First of all, I would like to thank everyone who sent me their prayers, both here and in private. I probably won't manage to thank each of you personally, but you have no idea how much it has meant to me to have so many people who have never even seen me face to face offer their total support. It has been heart warming and sincere.
This will surely be one of my most poorly written posts. But I don't care. My thoughts are cluttered and confused, and I think I just need to give in to a good old fashioned rant (something I try not to do in this blog usually...).
My father-in-law's name was Santino. This is also my youngest son's middle name. My youngest was his grandfather's favorite grandchild, and he never made a secret of that. He loved all of his grandchildren fiercely, but Dana just has that special something that let him see his own reflection. Dana is bull-headed and unwavering, as was my father-in-law. He has an infinite talent for driving you crazy with his ironclad, don't mess with me character, as did my father-in-law. Dana is also incredibly loveable and sincere, as was Santino. When Dana was born in my house in Italy, Santino was the first person to come into my bedroom and offer me roses cut from his own garden. He was a man of maddeningly few words, and when he spoke, he thundered. Santino grew up during World War Two, and was one of twelve brothers. He remembered well what it felt like to be hungry, really hungry, and never left a morsel on his own plate, or anyone else's. He was dynamic and very physical, and had the same large, burly hands that my husband has, and that Dana will surely have one day. Santino passed away on Dana's birthday.
He died at home in his own bed. I am so deeply grateful for that, since he harbored an intense fear of a suffering death.

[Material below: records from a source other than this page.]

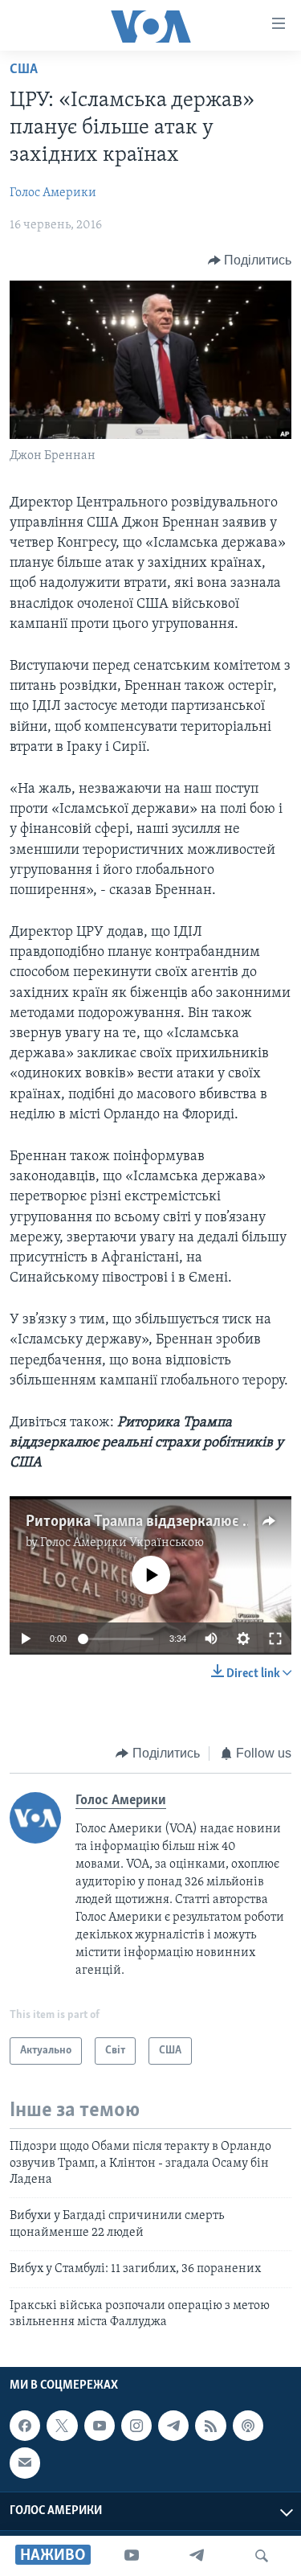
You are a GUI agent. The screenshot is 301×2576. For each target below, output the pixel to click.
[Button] (250, 260)
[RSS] (210, 2425)
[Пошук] (262, 2556)
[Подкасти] (248, 2425)
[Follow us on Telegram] (173, 2425)
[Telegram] (197, 2556)
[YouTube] (132, 2556)
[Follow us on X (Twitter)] (62, 2425)
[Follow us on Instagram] (136, 2425)
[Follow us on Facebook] (25, 2425)
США (24, 70)
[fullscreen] (275, 1638)
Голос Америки (53, 193)
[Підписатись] (25, 2463)
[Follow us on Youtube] (99, 2425)
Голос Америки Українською (122, 1542)
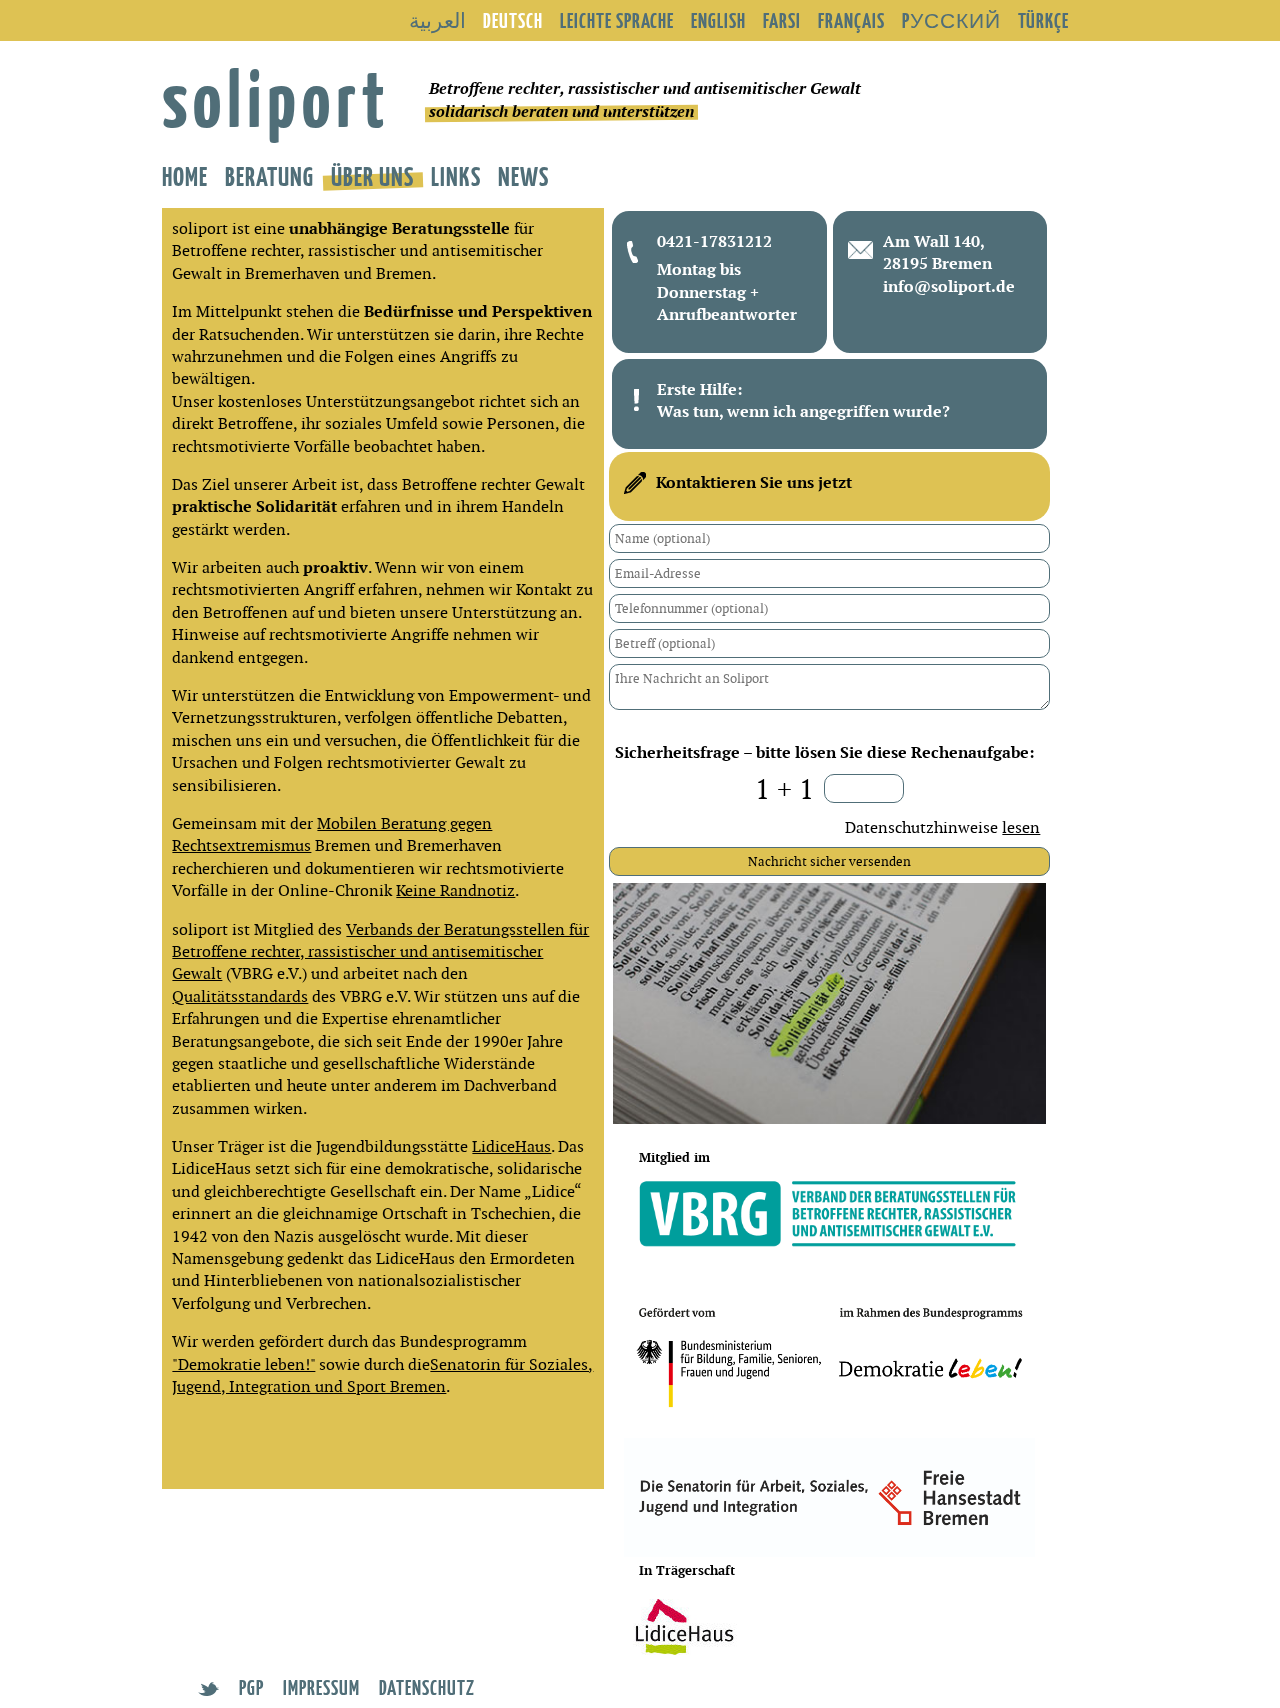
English (718, 20)
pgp (251, 1687)
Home (185, 175)
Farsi (782, 20)
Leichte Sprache (617, 20)
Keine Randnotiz (455, 890)
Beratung (269, 175)
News (523, 175)
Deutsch (513, 20)
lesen (1021, 827)
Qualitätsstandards (240, 996)
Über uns (372, 175)
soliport (276, 96)
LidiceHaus (511, 1146)
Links (456, 175)
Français (851, 20)
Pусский (951, 20)
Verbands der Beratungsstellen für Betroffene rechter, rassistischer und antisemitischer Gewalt (380, 952)
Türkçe (1043, 20)
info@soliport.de (949, 286)
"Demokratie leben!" (243, 1364)
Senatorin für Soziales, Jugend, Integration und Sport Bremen (382, 1375)
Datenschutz (427, 1687)
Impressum (321, 1687)
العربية (437, 20)
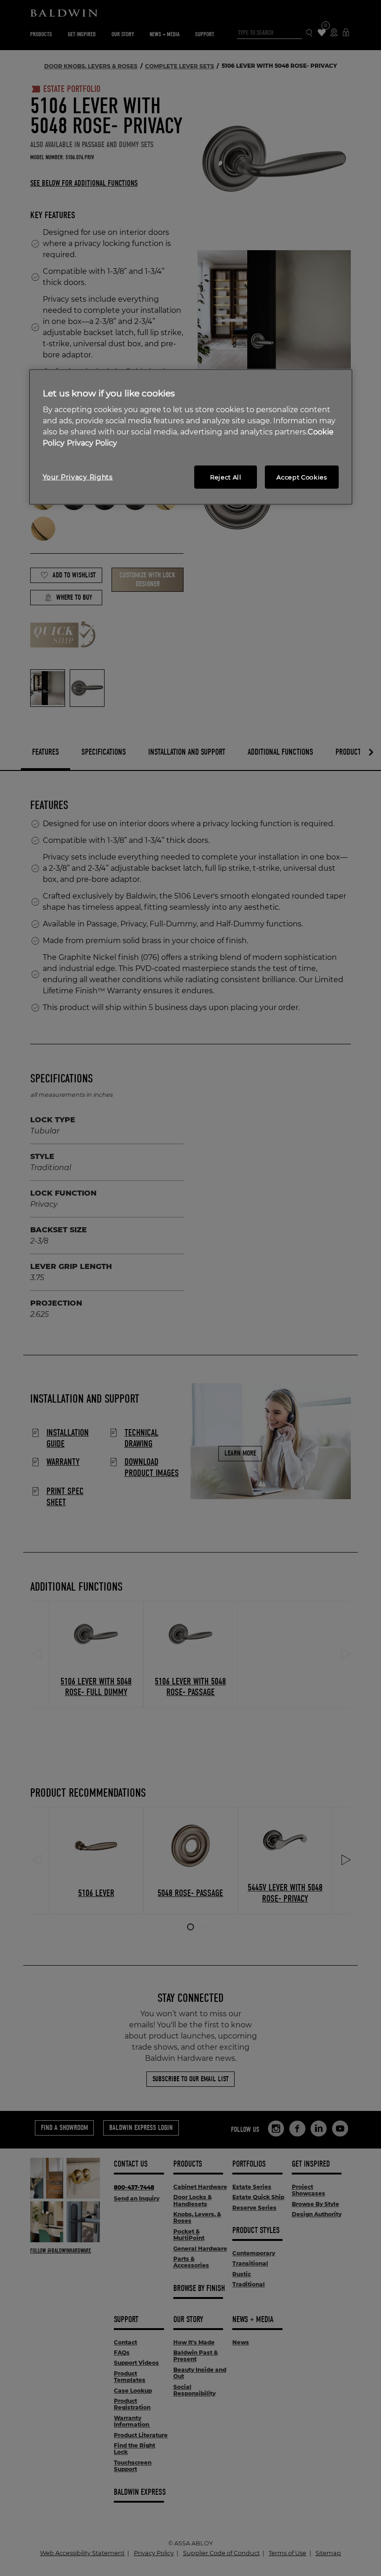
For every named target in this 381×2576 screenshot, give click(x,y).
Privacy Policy (92, 443)
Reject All (226, 477)
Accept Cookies (301, 477)
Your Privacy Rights (78, 477)
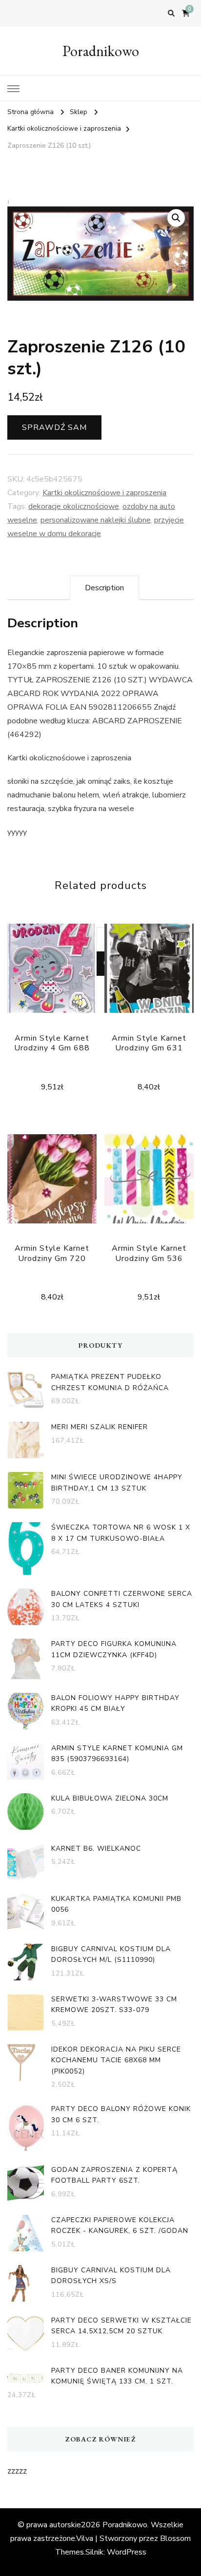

He never had to live dependent on others, or infirm, or as half a man, which was a gift for a spirit like his.
My husband had the unexpected gift of spending the last 4 days before he left Italy once again living in his parent's home, since our home was prepared for the tenant who will soon be moving there. He passed those days by his father's side, repairing the hail netting over the garden in the mountains and cleaning out the garage in his childhood home to make space for our car. My husband had not had such concentrated quality time with his father for years, since usually his bratty wife and clinging children take up all of his time and energy. He remembers the last sight he had of his father waving goodbye from his bedroom window, telling him to stand tall.
That was only a week ago.
And now on to me. I am ashamed deeply of one thing, and I will confess it here. I am glad that my husband and children are not in Italy now. MacGyver has decided to go back to Italy on August 1st for 10 days to sort through his father's life with his mother and sisters, and at the bidding of his entire family he did not try to make it back for the funeral. For those of you who know what an Italian Catholic funeral is like, you know why I am selfishly glad not to be there. The body of the deceased is kept in an open casket in the home, which is open for visitors 24 hours a day until the funeral ceremony. People come and stand around this body that was once the person they knew. The widow and family are forced to live with this body for 2-3 days. The coffin is then nailed shut right there in that same room, and then taken to the church for the mass, and finally to the cemetery. I know many people say this type of mourning allows for more closure, more confirmation of death. But I am here to tell you that that's pure bullshit. It's horrible, macabre and long-suffering. I am doing my best not to imagine my sweet mother-in-law forced to stay by that body. I am doing my best not to imagine the reason they decided to close the casket today, instead of tomorrow, since it's so hot in Italy right now.
My dear husband will remember his papa and my children will remember their nonno booming and thundering. Working in the garden, walking in the mountains, bottling homegrown wine and carving wooden canes.
I will remember his most tender moment in all the time I knew him, bringing roses to my bed to welcome his favorite grandson into the world.